Le bijou en trompe-l’œil
« J’adore traiter le maquillage en bijou d’œil, comme ici avec du violet et de l’or liquide. »
Maquillage Guerlain avec le fond de teint L’Essentiel Eclat Naturel 045N Ambre, le blush Rose aux Joues 06 Pink Me Up, à l’intérieur de l’œil, Ombres G n°214 Exotic Orchid (sortie en septembre 2022), le rouge à lèvres Rouge G Luxurious Velvet n°360 Milky Beige. Soin avec Advanced Huile-en-Eau Jeunesse, Abeille Royale Eye E Repair Sérum Abeille Royale.

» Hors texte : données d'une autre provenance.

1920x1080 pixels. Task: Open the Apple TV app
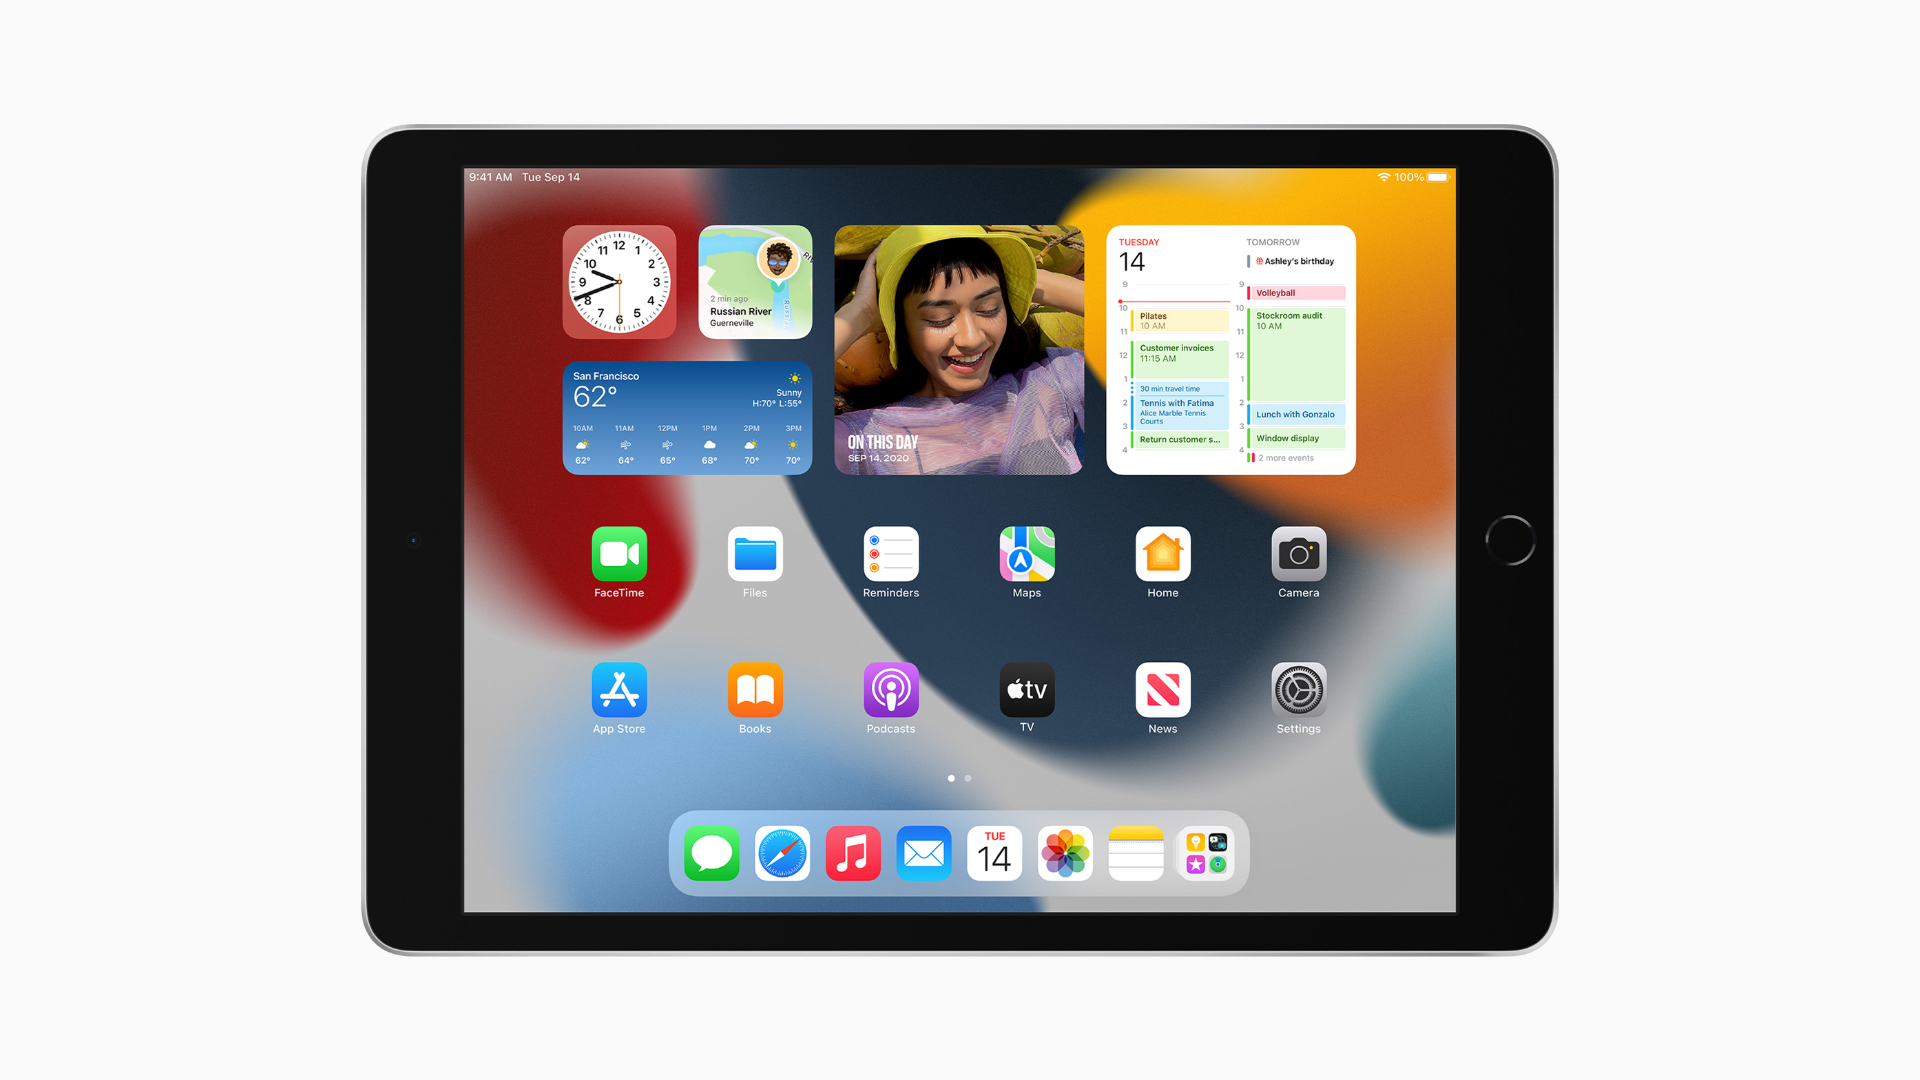[1029, 692]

Chapeaux Bonfilio Hats, cagoule et robe Kenzo, top Versace.
Le blush qui adoucit
« Il est important de garder un teint frais avec les teintes fortes, en appliquant un petit blush rosé qui casse le côté glam. »

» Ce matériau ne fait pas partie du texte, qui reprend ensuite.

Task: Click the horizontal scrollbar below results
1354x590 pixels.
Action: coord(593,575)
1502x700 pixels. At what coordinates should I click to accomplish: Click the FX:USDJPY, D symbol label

Maquillage Guerlain avec le fond de teint L’Essentiel Eclat Naturel 02N Clair, la poudre bronzante Terracotta Matte Moyen, le blush Rose aux Joues 06 Pink Me Up, et le rouge à lèvres Rouge G n°721 Mythic Fuschia (sortie en septembre 2022), et le mascara Mad Eyes 01 Mad Black. Soin avec Advanced Huile-en-Eau Jeunesse, Abeille Royale Eye E Repair Sérum Abeille Royale.
Minirobe Saint Laurent par Anthony Vaccarello, veste Annakiki. Gants Jan Eneskey + Daniltop.
L’astuce teint frais
« Le rouge fait toujours un peu peur en make-up mais j’aime l’utiliser avec du rose, infusé d’un peu de brun pour le rendre plus portable. C’est tellement rafraichissant pour le teint : et le bronze dans le coin interne de l’œil fait vibrer le tout. »

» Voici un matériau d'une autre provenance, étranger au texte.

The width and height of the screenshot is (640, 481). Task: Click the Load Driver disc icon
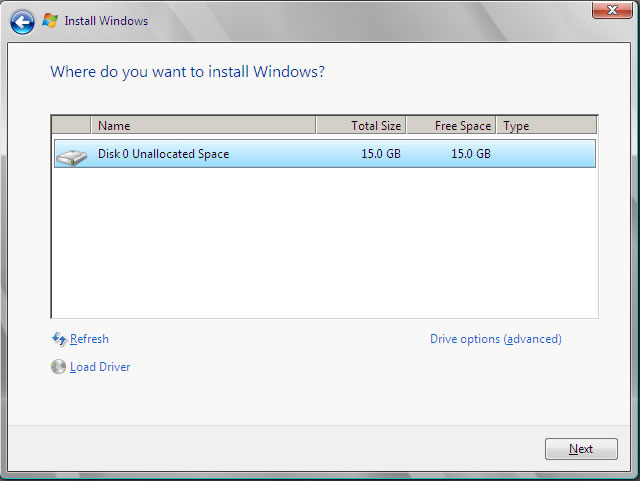tap(58, 367)

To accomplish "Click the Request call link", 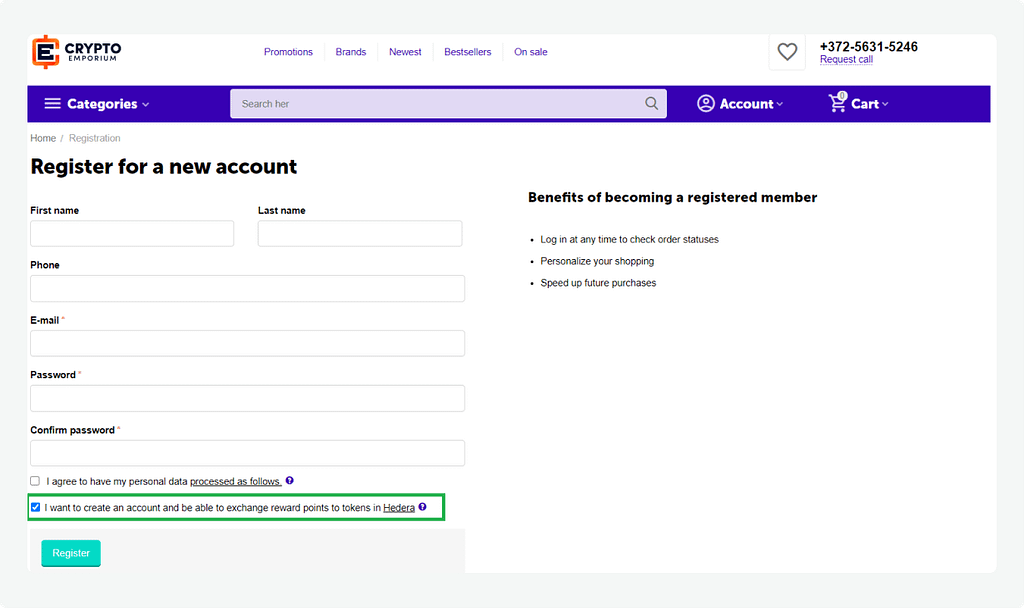I will (x=846, y=60).

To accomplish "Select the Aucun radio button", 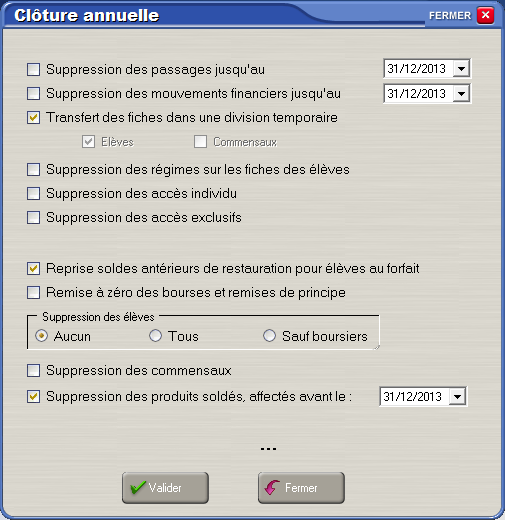I will coord(41,336).
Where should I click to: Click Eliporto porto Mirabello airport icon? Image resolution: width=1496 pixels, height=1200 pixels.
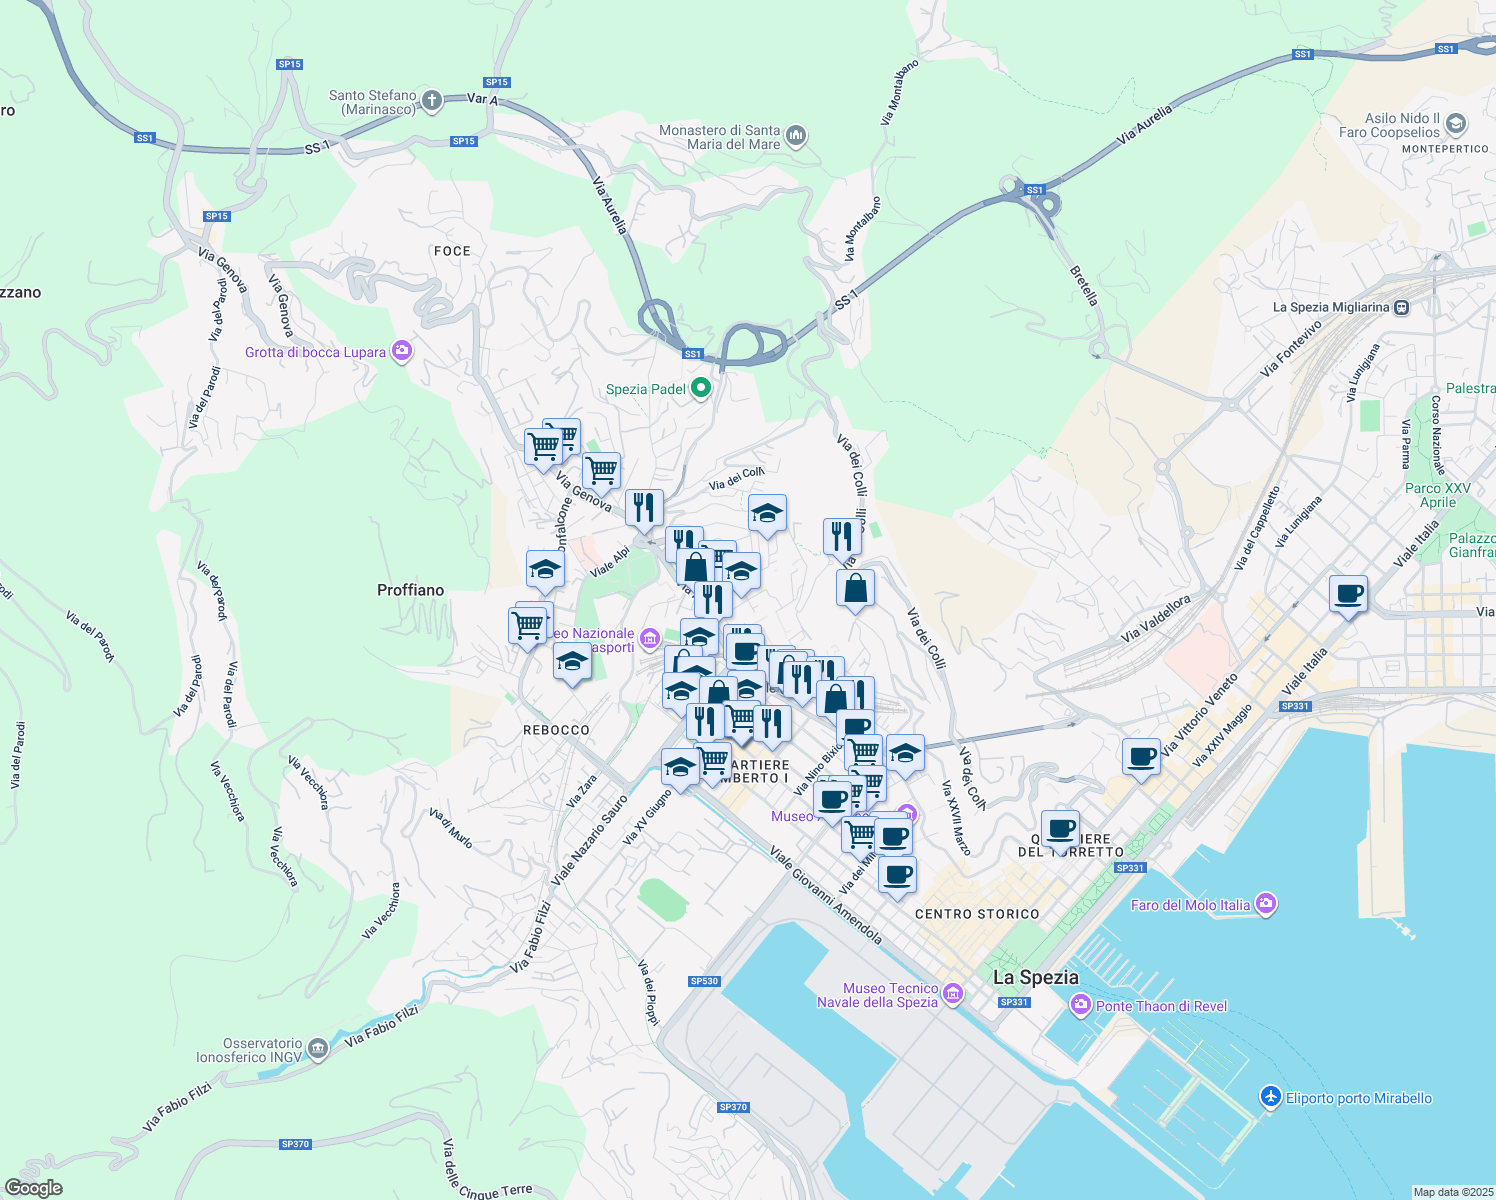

Maquillage Guerlain avec le fond de teint L’Essentiel Eclat Naturel 02N Clair, le blush Rose aux Joues 02 Chic Pink, le fard à paupières Ombres G n°530 Majestic Rose et n°214 Exotic Orchid (sortie en septembre 2022), et le rouge à lèvres Rouge KissKiss n°364 Pinky Groove. Soin avec Advanced Huile-en-Eau Jeunesse, Abeille Royale Eye E Repair Sérum Abeille Royale.
Doudoune Jacquemus, body Miu Miu, bustier Amorphose.
Le mix de couleurs vivifiant
« Les couleurs subliment harmonieusement la morphologie du visage comme avec ce jaune, dans le coin interne de l’œil, hyper-frais et lumineux, et ce violet, en aplat sur la paupière mobile, à la fois électrique et doux. »
Maquillage Guerlain avec le fond de teint L’Essentiel Eclat Naturel 01N Très Clair, le blush Rose aux Joues 02 Chic Pink, le fard à paupières Ombres G Edition Limitée (à venir), et le rouge à lèvres Rouge G Luxurious Velvet n°360 Milky Beige. Soin avec Advanced Huile-en-Eau Jeunesse, Abeille Royale Eye E Repair Sérum Abeille Royale.
Capuche Alexis Mabille, bodysuit Alessandro Vigilante.